▸ **WHAT YOU HAVE TO DO**
When you reach the line containing "Expand Add Child Channel template submenu" in the records below, set it down exactly, together with every later line through the end, but not the pictures.

▸ **Stored data**
-*-*-

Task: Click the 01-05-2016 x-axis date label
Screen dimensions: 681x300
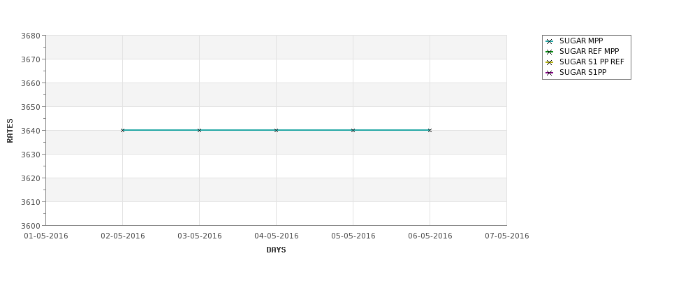Action: tap(46, 236)
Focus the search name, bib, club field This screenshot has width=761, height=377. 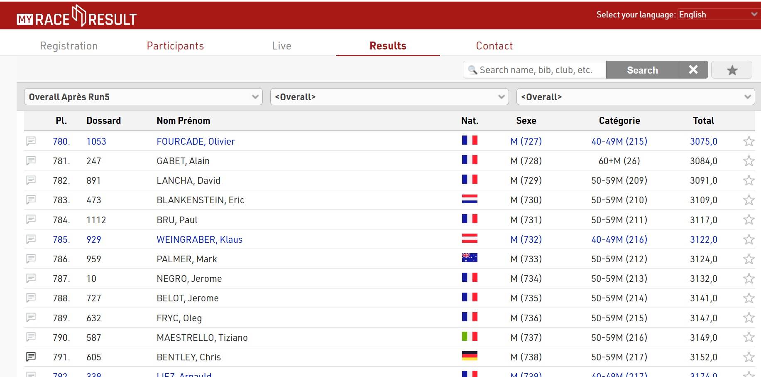pyautogui.click(x=536, y=70)
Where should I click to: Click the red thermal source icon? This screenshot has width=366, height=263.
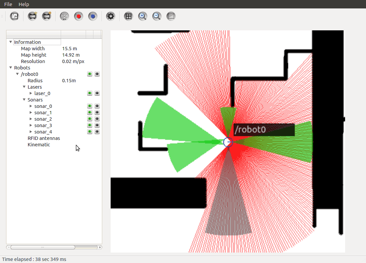click(79, 16)
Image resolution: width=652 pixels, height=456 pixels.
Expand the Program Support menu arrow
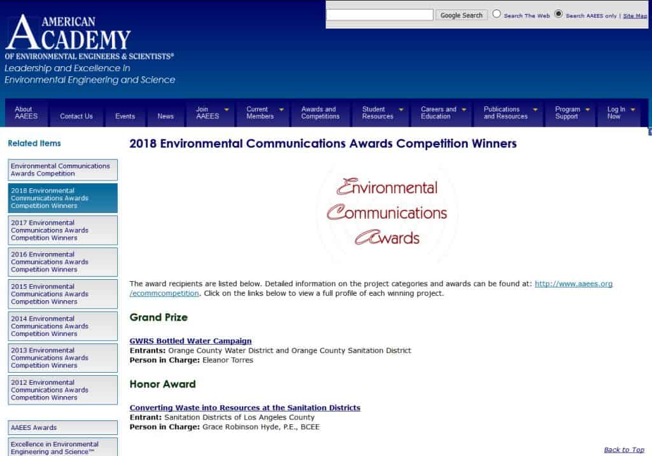tap(587, 109)
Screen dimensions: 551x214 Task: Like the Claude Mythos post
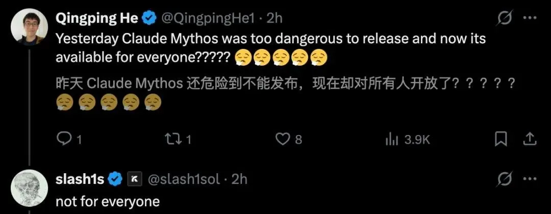point(288,140)
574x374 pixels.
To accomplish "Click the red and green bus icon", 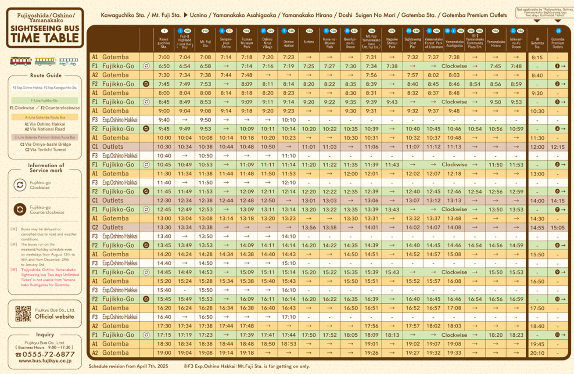I will coord(22,60).

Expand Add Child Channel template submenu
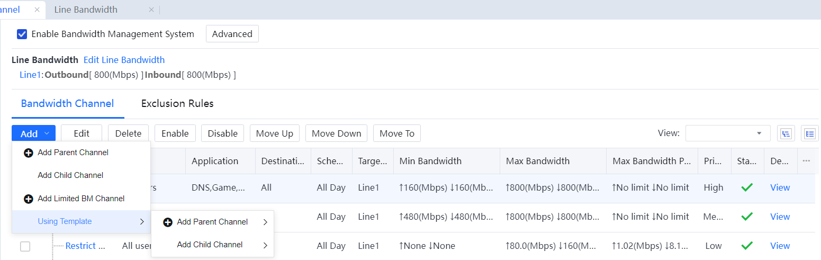[212, 245]
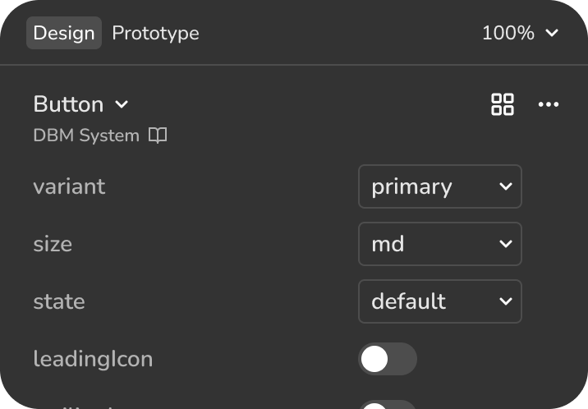The height and width of the screenshot is (409, 588).
Task: Open the variant dropdown showing primary
Action: click(439, 186)
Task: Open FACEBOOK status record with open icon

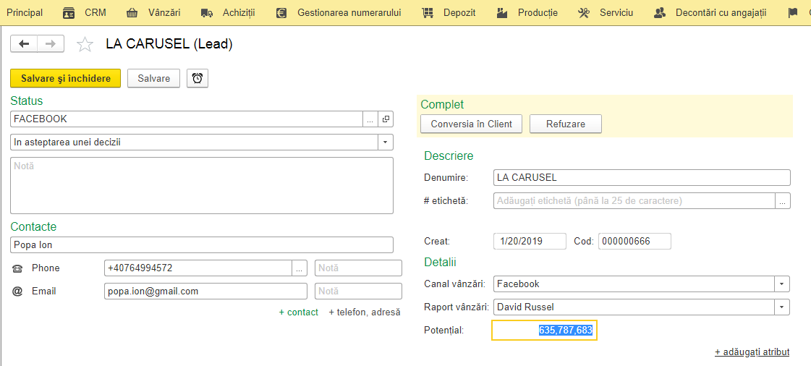Action: coord(386,119)
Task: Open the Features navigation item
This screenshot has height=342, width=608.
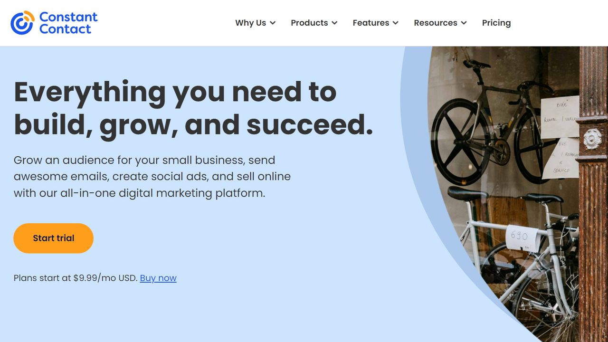Action: coord(371,23)
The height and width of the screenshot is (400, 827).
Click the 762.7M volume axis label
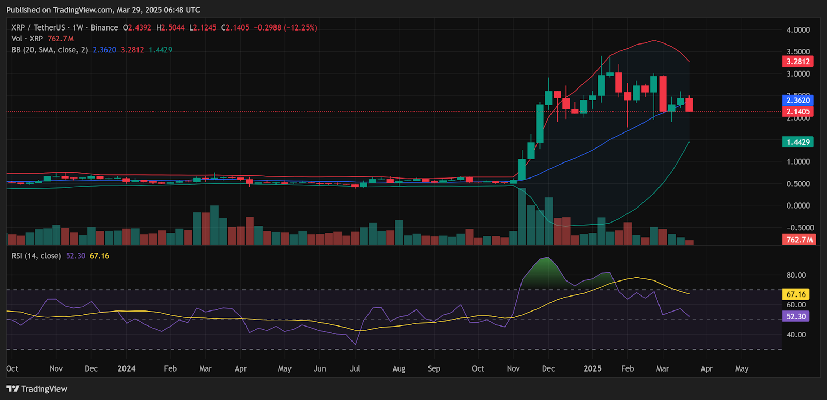pyautogui.click(x=799, y=240)
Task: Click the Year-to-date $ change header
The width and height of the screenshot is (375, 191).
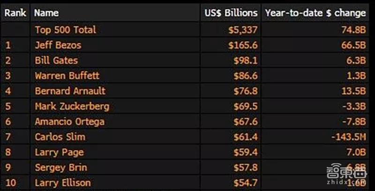Action: point(315,13)
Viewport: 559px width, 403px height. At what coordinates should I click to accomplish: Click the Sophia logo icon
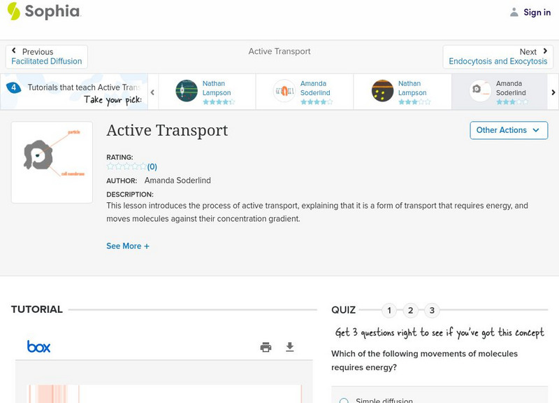[13, 11]
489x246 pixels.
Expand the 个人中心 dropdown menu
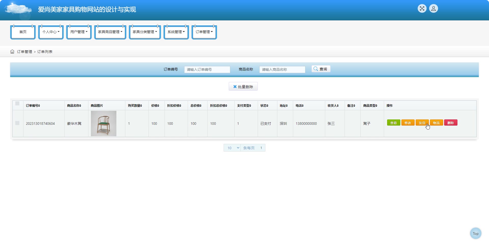point(51,32)
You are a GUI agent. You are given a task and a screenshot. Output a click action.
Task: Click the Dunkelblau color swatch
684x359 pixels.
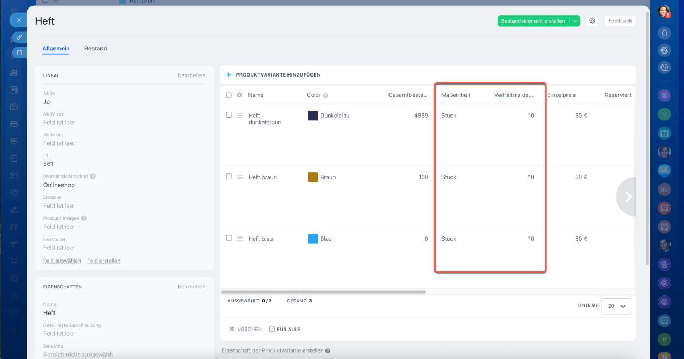click(x=313, y=116)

-*-*-

▸ **SOLUTION TO THE PROBLEM**
Expand Add Child Channel template submenu
[212, 245]
The height and width of the screenshot is (409, 588).
Task: Open the variant dropdown showing primary
Action: click(439, 186)
Task: Open FACEBOOK status record with open icon

Action: coord(386,119)
Task: Open the Features navigation item
This screenshot has height=342, width=608.
Action: coord(371,23)
The height and width of the screenshot is (400, 827).
Click the 762.7M volume axis label
pyautogui.click(x=799, y=240)
Task: Click the Year-to-date $ change header
The width and height of the screenshot is (375, 191).
Action: point(315,13)
Viewport: 559px width, 403px height. At what coordinates should I click to accomplish: Click the Sophia logo icon
[13, 11]
489x246 pixels.
Expand the 个人中心 dropdown menu
point(51,32)
You are a GUI agent. You are given a task and a screenshot. Output a click action.
Task: Click the Dunkelblau color swatch
684x359 pixels.
click(x=313, y=116)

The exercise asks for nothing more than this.